AL-ASSAD ACCEPTE LA PAIX, MAIS CONTINUE LA GUERRE – ARMELLE LE GOFF

Article  •  Publié sur Souria Houria le 29 mars 2012

SYRIE Les Nations unies exhortent le président à tenir ses engagements

Damas invité à tenir ses engagements. « J’exhorte vivement le président Bachar al-Assad à traduire immédiatement dans les faits [ses] engagements », a déclaré mercredi Ban Ki-moon, le secrétaire général des Nations unies lors d’une visite au Koweït. Officiellement, la Syrie a accepté mardi le plan de paix de Kofi Annan, qui prévoit un cessez-le-feu et l’ouverture d’un dialogue politique. Un engagement qui ne semble pas empêcher les forces syriennes de poursuivre, dans le même temps, leurs attaques contre les insurgés. Mercredi, l’Observatoire syrien pour les droits de l’homme a fait état de pilonnages contre des villes de la province de Deraa, non loin de la frontière avec la Jordanie, dans la région de Hama, ainsi que dans certains quartiers de Homs, la troisième ville du pays.

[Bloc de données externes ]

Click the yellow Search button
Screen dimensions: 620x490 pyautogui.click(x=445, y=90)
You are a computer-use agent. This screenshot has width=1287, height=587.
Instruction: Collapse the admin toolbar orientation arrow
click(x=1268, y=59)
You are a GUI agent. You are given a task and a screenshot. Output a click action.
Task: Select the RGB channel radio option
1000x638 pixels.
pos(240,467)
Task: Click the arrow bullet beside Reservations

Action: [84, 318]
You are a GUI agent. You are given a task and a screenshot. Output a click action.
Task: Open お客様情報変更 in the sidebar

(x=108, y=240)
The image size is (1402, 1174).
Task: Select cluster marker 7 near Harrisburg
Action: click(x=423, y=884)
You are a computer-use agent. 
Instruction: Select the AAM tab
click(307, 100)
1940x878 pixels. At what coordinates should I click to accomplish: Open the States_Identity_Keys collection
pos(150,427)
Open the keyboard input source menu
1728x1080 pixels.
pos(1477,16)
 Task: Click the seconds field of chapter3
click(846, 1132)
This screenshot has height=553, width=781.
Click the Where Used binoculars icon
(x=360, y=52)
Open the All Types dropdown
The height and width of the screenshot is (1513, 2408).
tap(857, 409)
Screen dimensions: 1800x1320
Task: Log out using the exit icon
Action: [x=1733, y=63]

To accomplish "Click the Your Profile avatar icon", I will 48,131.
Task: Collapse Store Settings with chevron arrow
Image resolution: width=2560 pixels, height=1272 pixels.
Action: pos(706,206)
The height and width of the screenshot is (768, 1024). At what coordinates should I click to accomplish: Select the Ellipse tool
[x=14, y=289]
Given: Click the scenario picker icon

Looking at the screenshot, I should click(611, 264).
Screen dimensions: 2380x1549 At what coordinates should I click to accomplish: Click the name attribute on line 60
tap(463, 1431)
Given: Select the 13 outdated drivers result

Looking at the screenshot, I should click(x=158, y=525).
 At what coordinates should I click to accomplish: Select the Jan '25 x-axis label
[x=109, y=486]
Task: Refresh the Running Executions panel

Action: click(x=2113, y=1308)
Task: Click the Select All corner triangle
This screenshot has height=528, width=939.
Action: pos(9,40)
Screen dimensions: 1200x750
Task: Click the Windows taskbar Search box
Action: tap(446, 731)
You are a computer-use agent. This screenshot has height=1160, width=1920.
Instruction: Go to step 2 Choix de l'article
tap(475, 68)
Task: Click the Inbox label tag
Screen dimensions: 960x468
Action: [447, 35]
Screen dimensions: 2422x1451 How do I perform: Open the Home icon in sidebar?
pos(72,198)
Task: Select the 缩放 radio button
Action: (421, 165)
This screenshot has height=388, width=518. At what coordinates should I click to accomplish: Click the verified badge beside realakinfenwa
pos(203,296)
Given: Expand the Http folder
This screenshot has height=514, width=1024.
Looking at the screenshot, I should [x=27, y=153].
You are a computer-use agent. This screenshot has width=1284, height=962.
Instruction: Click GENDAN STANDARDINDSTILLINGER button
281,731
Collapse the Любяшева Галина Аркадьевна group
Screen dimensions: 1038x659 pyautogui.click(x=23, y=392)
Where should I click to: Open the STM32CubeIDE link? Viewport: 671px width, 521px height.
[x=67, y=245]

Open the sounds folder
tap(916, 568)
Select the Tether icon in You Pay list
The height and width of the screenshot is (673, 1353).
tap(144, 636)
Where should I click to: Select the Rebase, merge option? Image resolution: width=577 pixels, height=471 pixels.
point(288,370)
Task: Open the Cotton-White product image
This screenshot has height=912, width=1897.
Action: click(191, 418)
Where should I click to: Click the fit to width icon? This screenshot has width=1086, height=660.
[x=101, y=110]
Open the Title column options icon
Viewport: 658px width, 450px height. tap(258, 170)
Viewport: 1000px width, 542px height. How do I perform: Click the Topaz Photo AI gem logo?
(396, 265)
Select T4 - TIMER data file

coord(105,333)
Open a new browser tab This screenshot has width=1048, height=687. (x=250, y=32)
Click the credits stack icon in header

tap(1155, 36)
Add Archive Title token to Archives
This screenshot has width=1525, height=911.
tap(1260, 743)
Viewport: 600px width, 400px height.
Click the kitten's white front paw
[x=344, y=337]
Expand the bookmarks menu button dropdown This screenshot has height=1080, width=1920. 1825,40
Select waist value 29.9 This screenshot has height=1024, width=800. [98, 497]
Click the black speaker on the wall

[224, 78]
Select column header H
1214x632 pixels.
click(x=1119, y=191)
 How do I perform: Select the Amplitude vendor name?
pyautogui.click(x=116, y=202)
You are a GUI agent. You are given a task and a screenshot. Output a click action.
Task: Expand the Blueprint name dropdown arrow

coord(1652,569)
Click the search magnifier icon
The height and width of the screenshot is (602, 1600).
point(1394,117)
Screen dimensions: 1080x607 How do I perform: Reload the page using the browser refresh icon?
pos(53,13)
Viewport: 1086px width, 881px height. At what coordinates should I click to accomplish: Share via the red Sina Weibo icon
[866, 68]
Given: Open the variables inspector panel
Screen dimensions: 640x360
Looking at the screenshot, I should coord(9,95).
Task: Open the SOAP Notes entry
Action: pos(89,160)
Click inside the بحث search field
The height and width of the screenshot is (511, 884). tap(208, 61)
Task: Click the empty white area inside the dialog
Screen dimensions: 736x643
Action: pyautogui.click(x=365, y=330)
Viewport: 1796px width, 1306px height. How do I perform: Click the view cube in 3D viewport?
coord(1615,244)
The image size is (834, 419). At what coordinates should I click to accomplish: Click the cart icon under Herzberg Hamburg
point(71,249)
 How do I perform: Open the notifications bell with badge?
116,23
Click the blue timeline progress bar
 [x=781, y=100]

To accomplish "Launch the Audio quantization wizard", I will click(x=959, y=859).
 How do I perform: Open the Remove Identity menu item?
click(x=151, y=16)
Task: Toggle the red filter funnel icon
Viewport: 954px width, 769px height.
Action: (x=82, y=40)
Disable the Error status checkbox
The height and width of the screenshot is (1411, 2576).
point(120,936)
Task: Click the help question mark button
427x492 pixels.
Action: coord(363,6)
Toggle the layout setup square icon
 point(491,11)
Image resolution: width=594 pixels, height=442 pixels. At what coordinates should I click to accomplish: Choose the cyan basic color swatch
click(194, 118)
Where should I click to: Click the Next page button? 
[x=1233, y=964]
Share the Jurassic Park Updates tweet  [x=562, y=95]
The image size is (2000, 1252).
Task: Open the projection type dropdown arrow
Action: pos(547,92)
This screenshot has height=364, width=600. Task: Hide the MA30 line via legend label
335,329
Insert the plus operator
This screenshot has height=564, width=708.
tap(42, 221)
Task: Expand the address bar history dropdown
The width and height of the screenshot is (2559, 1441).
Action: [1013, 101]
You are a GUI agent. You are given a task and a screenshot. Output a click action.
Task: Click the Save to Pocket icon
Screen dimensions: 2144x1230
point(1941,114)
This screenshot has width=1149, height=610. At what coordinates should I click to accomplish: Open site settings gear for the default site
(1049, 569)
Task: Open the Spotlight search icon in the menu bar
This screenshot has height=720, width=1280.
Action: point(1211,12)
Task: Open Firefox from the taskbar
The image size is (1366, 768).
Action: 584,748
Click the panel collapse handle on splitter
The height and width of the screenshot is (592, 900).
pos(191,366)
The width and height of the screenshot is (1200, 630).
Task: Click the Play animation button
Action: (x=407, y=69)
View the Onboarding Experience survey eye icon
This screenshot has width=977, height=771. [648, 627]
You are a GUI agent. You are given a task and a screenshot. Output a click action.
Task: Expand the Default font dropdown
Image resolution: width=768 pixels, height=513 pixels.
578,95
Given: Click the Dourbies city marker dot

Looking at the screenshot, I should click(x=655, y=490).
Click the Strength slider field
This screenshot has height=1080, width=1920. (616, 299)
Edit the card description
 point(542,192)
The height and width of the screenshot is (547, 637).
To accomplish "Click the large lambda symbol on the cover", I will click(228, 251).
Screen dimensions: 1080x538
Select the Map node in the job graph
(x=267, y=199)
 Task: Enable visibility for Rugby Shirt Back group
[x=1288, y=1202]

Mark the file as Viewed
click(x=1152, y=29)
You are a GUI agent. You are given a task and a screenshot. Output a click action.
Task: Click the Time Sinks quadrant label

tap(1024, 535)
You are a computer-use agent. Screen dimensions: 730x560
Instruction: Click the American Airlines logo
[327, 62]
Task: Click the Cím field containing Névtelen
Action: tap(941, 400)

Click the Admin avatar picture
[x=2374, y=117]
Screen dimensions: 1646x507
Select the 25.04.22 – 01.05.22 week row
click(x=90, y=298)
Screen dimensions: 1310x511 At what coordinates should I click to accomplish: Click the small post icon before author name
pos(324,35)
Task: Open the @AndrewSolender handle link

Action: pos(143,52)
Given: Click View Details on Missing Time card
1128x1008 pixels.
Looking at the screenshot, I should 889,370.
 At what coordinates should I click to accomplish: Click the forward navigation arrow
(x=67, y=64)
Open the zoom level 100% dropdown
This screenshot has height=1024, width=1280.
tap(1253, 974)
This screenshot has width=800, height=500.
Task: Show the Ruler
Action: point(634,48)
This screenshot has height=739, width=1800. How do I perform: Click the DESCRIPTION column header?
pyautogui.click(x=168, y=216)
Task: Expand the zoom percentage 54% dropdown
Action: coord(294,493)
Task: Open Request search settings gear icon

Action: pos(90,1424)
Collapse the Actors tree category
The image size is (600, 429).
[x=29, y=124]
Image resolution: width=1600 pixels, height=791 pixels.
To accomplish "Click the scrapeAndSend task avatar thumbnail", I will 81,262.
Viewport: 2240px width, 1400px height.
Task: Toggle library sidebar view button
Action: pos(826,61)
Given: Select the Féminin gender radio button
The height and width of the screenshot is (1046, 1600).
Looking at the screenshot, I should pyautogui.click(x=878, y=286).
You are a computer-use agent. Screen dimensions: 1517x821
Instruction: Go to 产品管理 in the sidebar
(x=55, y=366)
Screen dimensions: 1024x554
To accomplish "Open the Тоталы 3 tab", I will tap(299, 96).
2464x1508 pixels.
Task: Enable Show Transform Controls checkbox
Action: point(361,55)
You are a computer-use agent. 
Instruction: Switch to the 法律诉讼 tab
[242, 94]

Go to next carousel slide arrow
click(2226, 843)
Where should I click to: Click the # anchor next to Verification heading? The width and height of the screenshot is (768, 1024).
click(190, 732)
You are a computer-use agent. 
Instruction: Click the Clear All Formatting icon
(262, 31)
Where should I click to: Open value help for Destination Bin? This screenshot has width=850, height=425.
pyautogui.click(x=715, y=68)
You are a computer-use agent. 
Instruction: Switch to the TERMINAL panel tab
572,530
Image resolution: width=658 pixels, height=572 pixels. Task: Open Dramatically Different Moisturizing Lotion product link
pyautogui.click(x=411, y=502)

Le plan proposé par Kofi Annan, approuvé le 21 mars par le Conseil de sécurité de l’ONU, est considéré comme peu ambitieux par les plus farouches partisans d’un départ de Bachar al-Assad, puisqu’il n’exige pas le départ de ce dernier. Pour d’autres, c’est une première étape pour mettre un terme aux violences. « C’est une avancée très importante que la Syrie a accepté », a déclaré à Reuters le ministre irakien des Affaires étrangères, Hochiyar Zebari. Kofi Annan a reconnu quant à lui que la mise en application du plan par le régime de Bachar al-Assad « serait difficile et longue ». W

« Pas de retour possible quand le peuple s’est révolté »

Samar Yazbek est exilée en France depuis le mois de juillet 2011. Elle semble continuer à vivre en sursis, au fil des événements qui lui parviennent de Syrie, inquiète pour ses proches toujours sur place. Elle est l’auteur de Feux croisés. Journal de la révolution syrienne.

Comment supportez-vous le fait de vivre en exil ?

Ma vie est comme une épée à double tranchant. En Syrie, je mettais ma vie en danger et vivais avec la crainte de mettre celles d’autres personnes en danger, notamment certains de mes proches. Ici, à Paris, je suis en sécurité, mais je ne vais pas bien du tout. Je continue à vivre au rythme de ce qu’il se passe en Syrie, mais sans y être. Au quotidien, je participe à de nombreuses rencontres avec des élèves, des étudiants. Mais je me tiens à distance du monde politique. Je suis persuadée que c’est grâce à la population que l’on touche les décideurs.

Que pensez-vous de la position de la communauté internationale sur le dossier syrien ?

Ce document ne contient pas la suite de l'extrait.